The bins are burning in Barcelona again (remind me to get into the replacement business there) for, what on the surface has been sold as a freedom of speech issue. And while freedom of speech does play a significant role in the case of a rapper sent to prison, his right to an opinion is eclipsed and sullied with the violence he espouses. This week's Camino a Ítaca looks at the need for free speech and those that I love listening to who have long demanded it. You can read the originally published piece here in Spanish or the English below. (version en castellano en PDF tambien abajo)
Rap just never did it for me. The ethereal sound of Johnny Hodges soloing over a Duke Ellington melody, the frantic fretboard work of Buddy Guy, the earnest exhortation to 'respect yourself' from Mavis Staples or the slick groove of Nile Rodger's Le Freak are all examples of Black music that I couldn't even conceive of life without. Rap though, just never resonated with me. I can appreciate it from a sociological perspective and recognize the undeniably crucial role that it has played in the black community throughout its ongoing struggle, but it just doesn't hit me the same way as Billie Holiday rasping about strange fruit swinging from the trees in the southern breeze.But one thing is not to like it and another is to be sent to court for it.
Cities are burning at night in Spain for the words of an artist. An artist who has been sent to prison for praising terrorists and inciting violence, messages that clearly have no place in a modern democracy. What I can't understand though is that he has also been found guilty and fined for insulting a medieval idea, for insulting the 'crown'. It's something straight out of a Monty Python sketch or Mel Brooks movie, and would be as comical, if it wasn't so serious. Apparently it still is good to be the king and heaven forbid that one of his subjects were to question his divine right. If a hereditary job title wasn't atavistic enough, fining someone for the equivalent of scribbling on the bathroom walls is antediluvian. It's as absurd as taking a necromancer to court because they gave you the wrong lottery numbers or your pyromancer because she gave you the wrong job advice. It's a blind leap into a very dark past.

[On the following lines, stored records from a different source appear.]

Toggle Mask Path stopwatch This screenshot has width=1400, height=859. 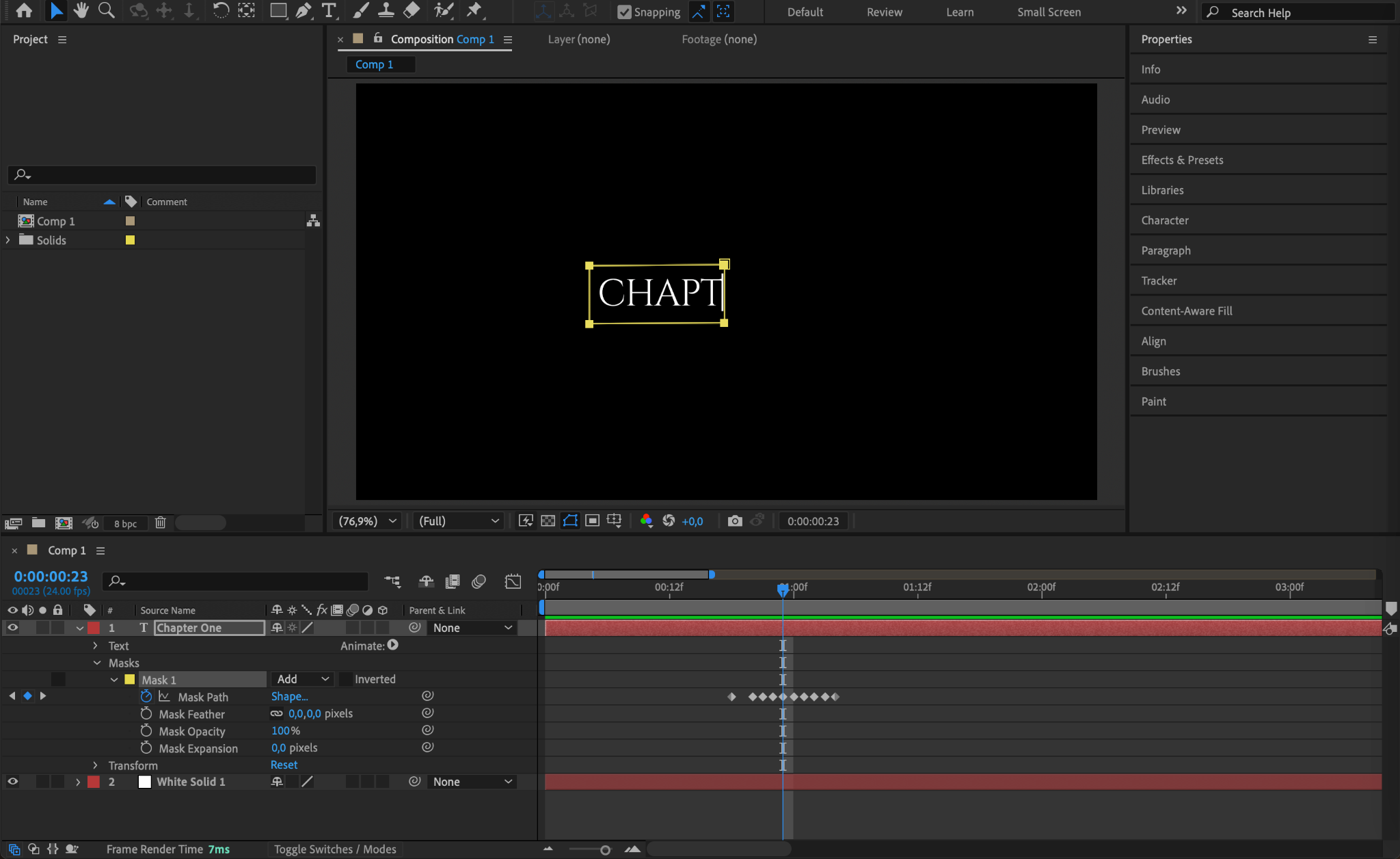click(146, 696)
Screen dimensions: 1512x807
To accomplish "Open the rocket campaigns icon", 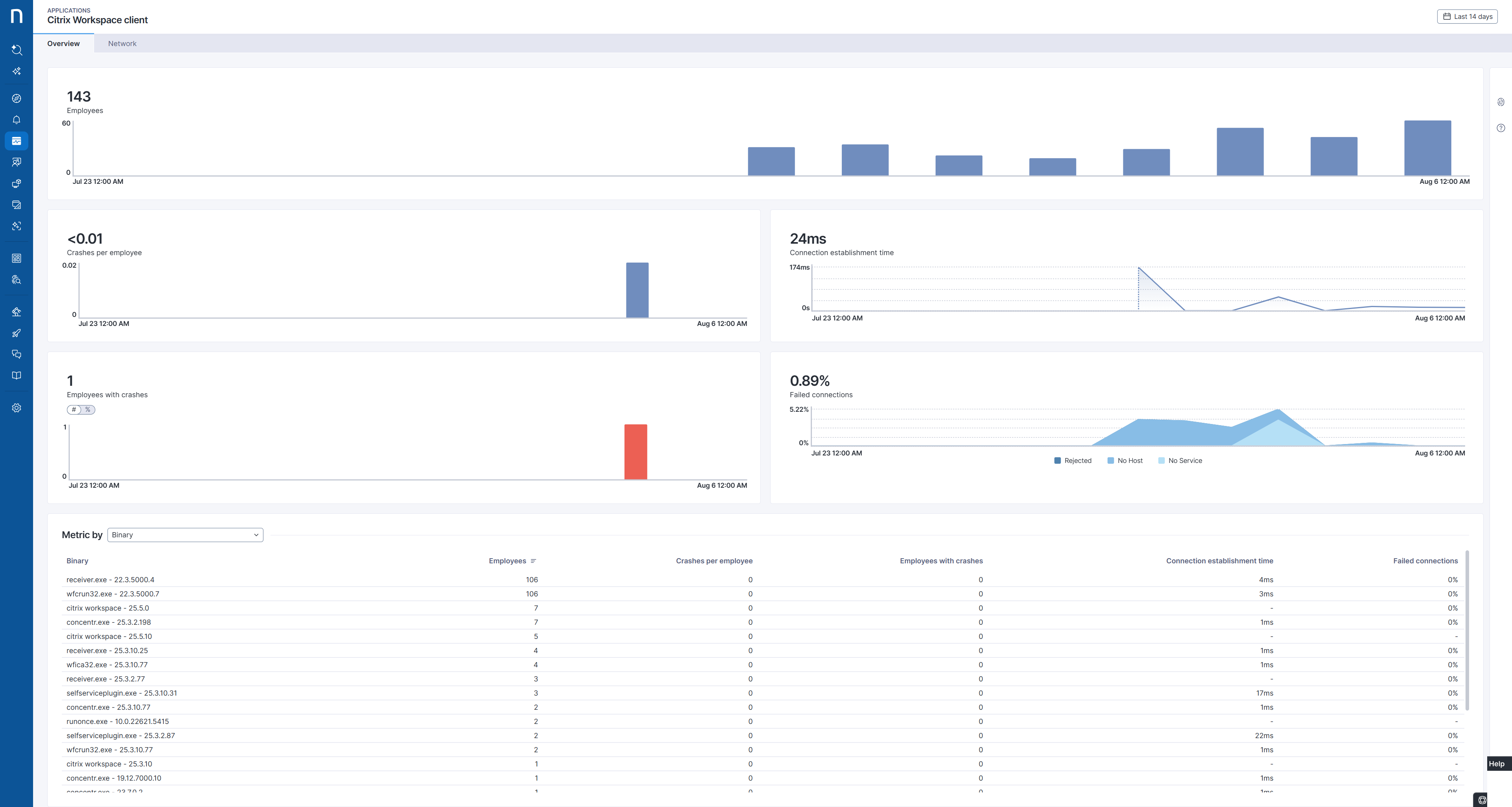I will pyautogui.click(x=17, y=333).
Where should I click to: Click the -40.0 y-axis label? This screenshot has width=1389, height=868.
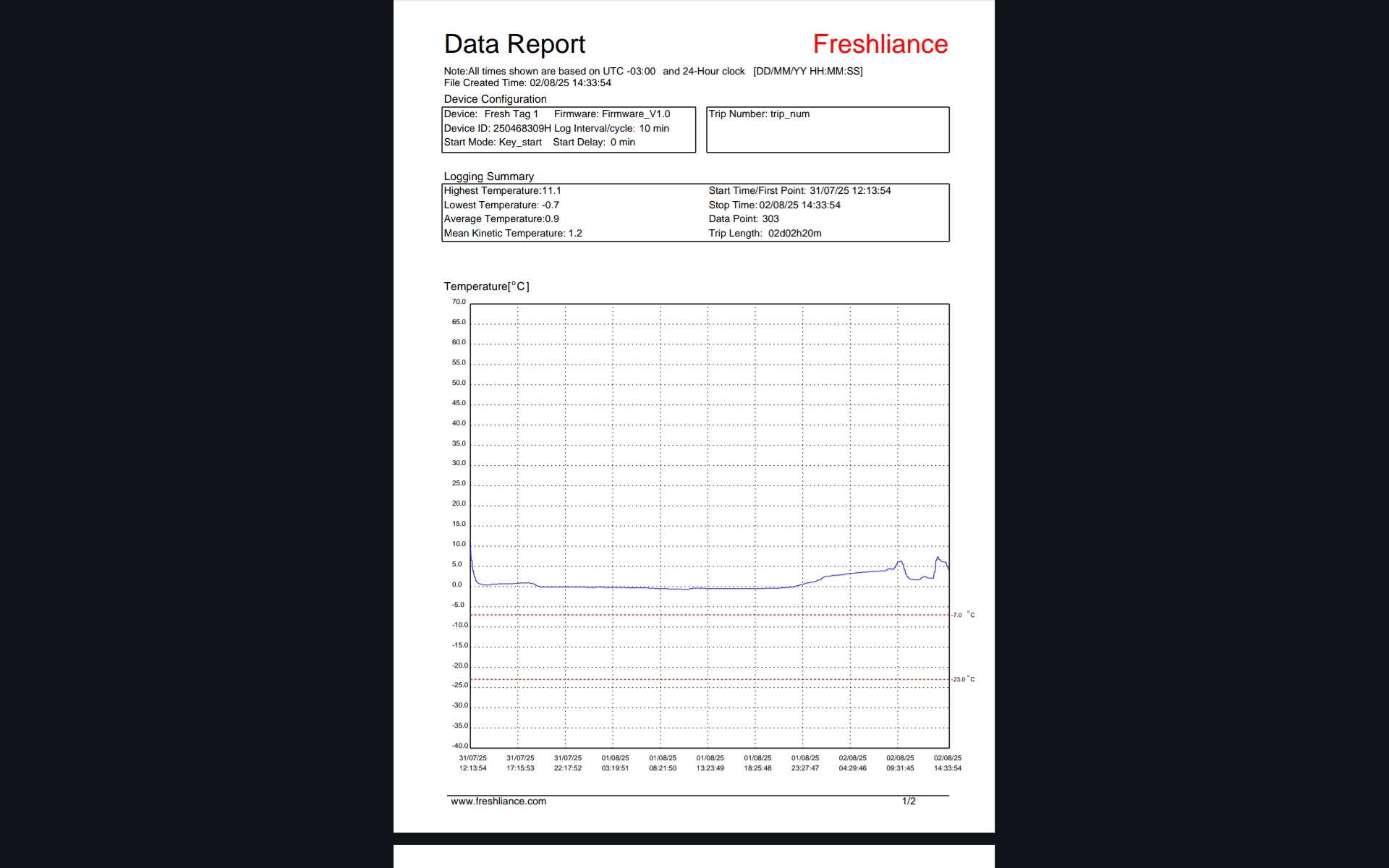(459, 746)
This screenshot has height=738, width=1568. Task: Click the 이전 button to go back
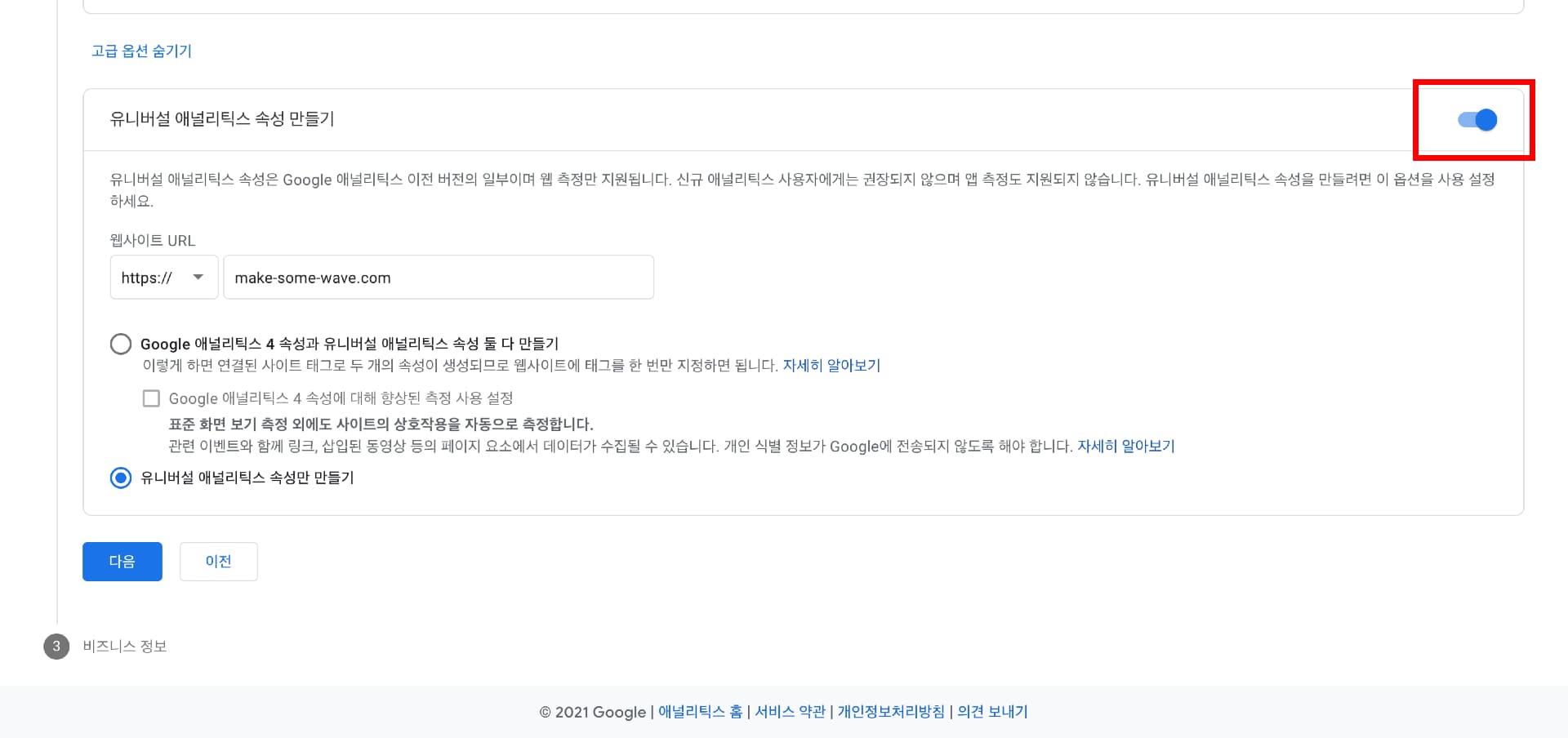(x=218, y=561)
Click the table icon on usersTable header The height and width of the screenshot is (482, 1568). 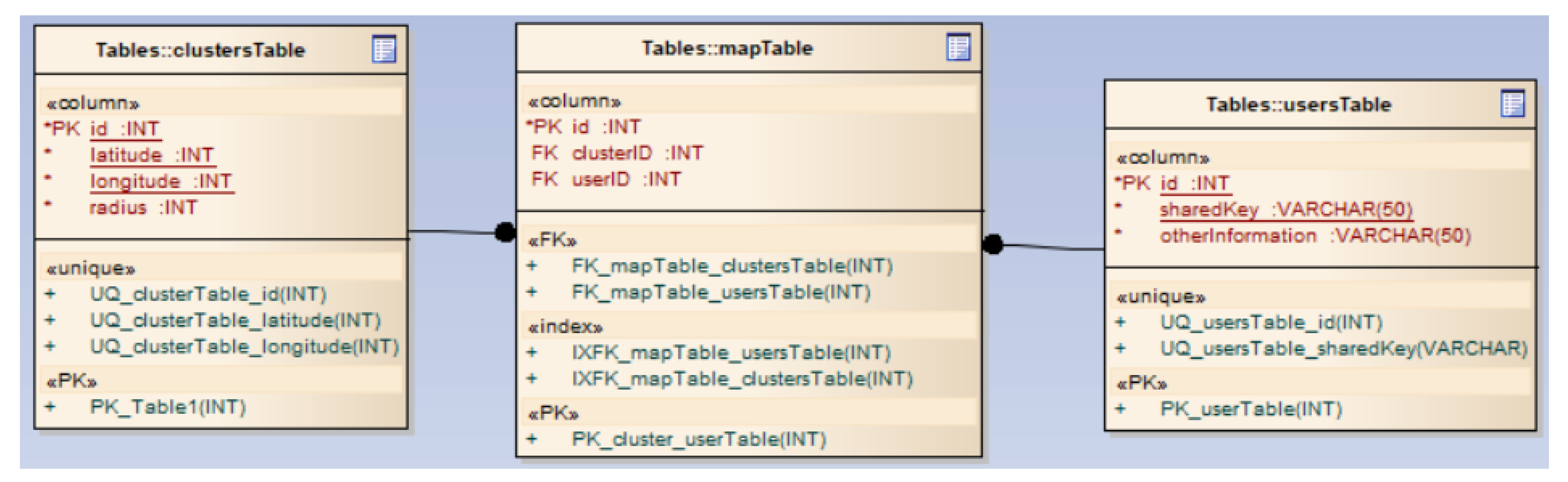coord(1512,103)
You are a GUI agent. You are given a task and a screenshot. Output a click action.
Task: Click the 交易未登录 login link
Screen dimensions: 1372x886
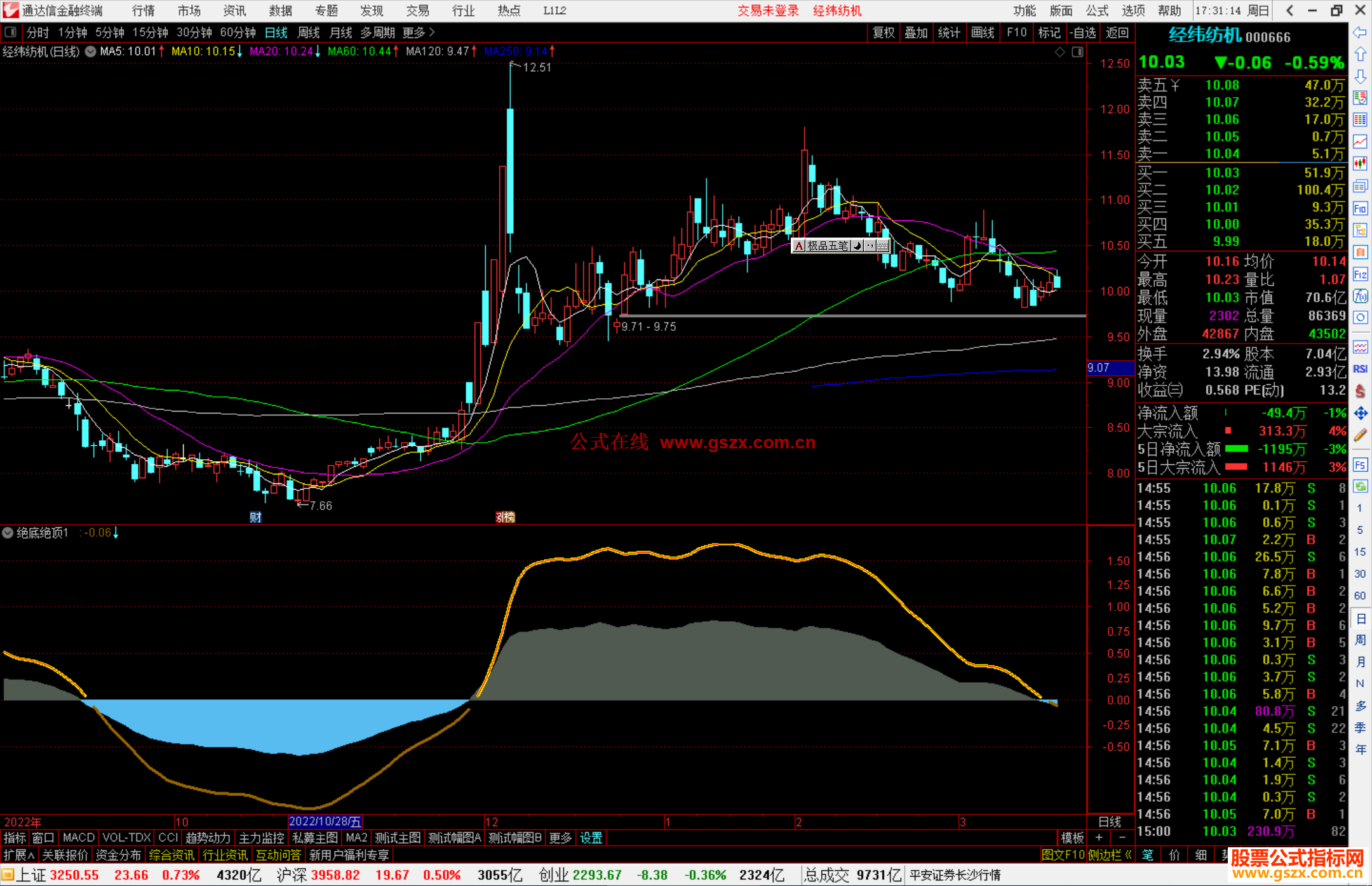tap(767, 11)
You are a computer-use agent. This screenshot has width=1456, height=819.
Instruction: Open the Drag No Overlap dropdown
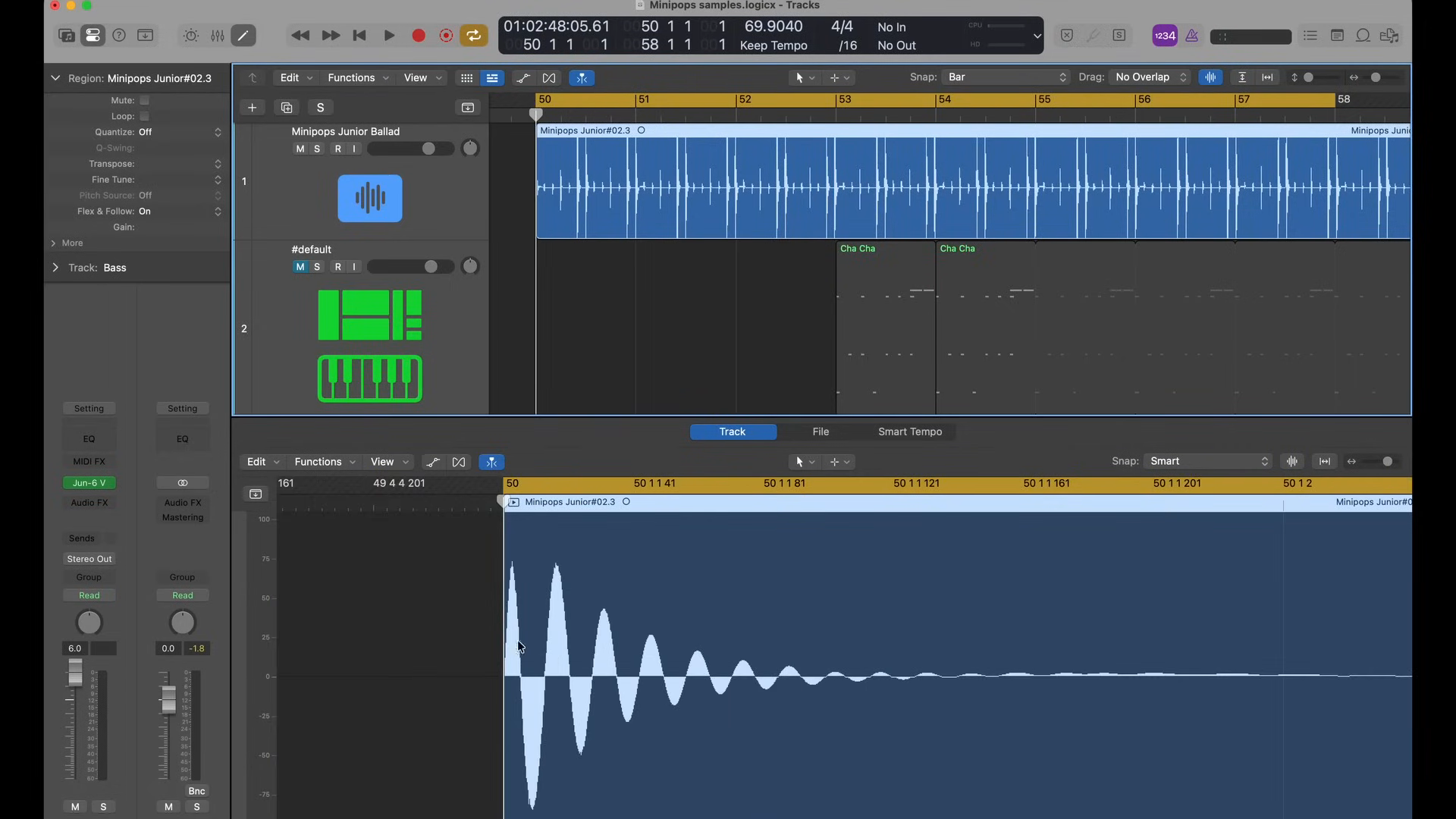coord(1149,77)
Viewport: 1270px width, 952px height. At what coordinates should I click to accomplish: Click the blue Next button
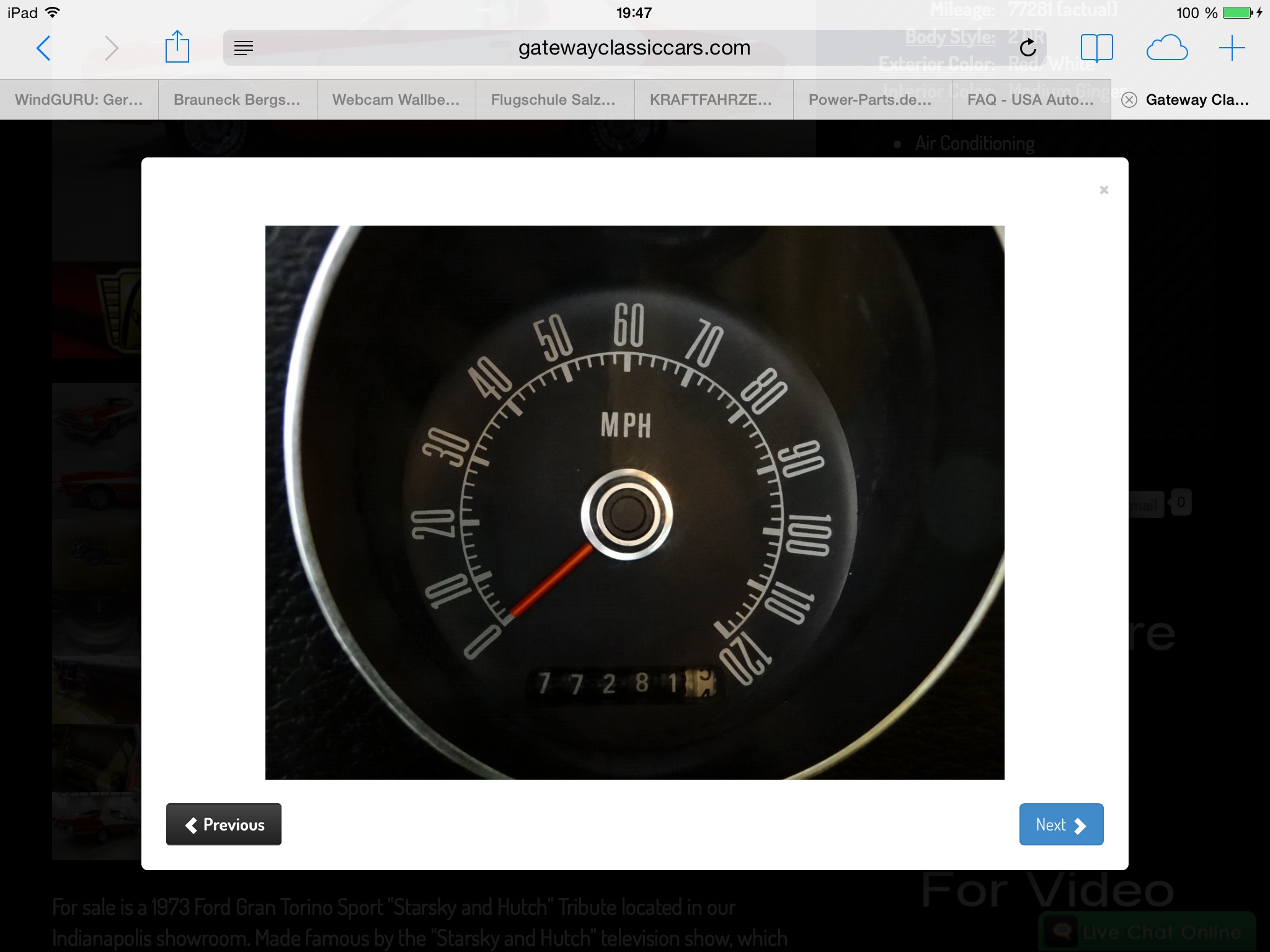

Paraphrasing Salman Rushdie, a man who knows a thing or two about medieval beliefs impinging on his freedoms, he once wrote that creativity not only needs freedom in order to thrive, but the very assumption of freedom. If an artist worries about whether or not they will be thrown in jail for their work in the future, then they are not free today. If there is a climate of fear regarding what you can do, create or say, then their art will not be shaped and determined by their talents but by fear.
Censorship is on the rise, and it's not only coming from fanciful crowns, conservative judiciaries or turbaned islamofascists. Interest groups, faith groups, gender warriors, anti-bull fighting lobbies, and safe-zone universities are all guilty of attempting to sanitize discussion and thought by censoring it completely. And for what? For fear of offending somebody, for fear of saying that Thor's hammer only exists in Marvel movies, for fear of hurting someone's feelings? This self-censorship not only stifles creativity but also drives loonier ideas into fetid, dark corners, allowing them to mutate and multiply rather than be exposed to the blinding light of truth and reason. If what the rapper said was indeed untrue, confront it with facts, not with excessive fines and prison sentences.
Blasphemy, elves, insults to the crown and those that wear them belong in fairy tales and have no place in modern legal codes. I may not like rap, but it's looking like we need to listen to the great man from Jamaica and Get Up and Stand Up, otherwise Sam Cooke's promised change will never come.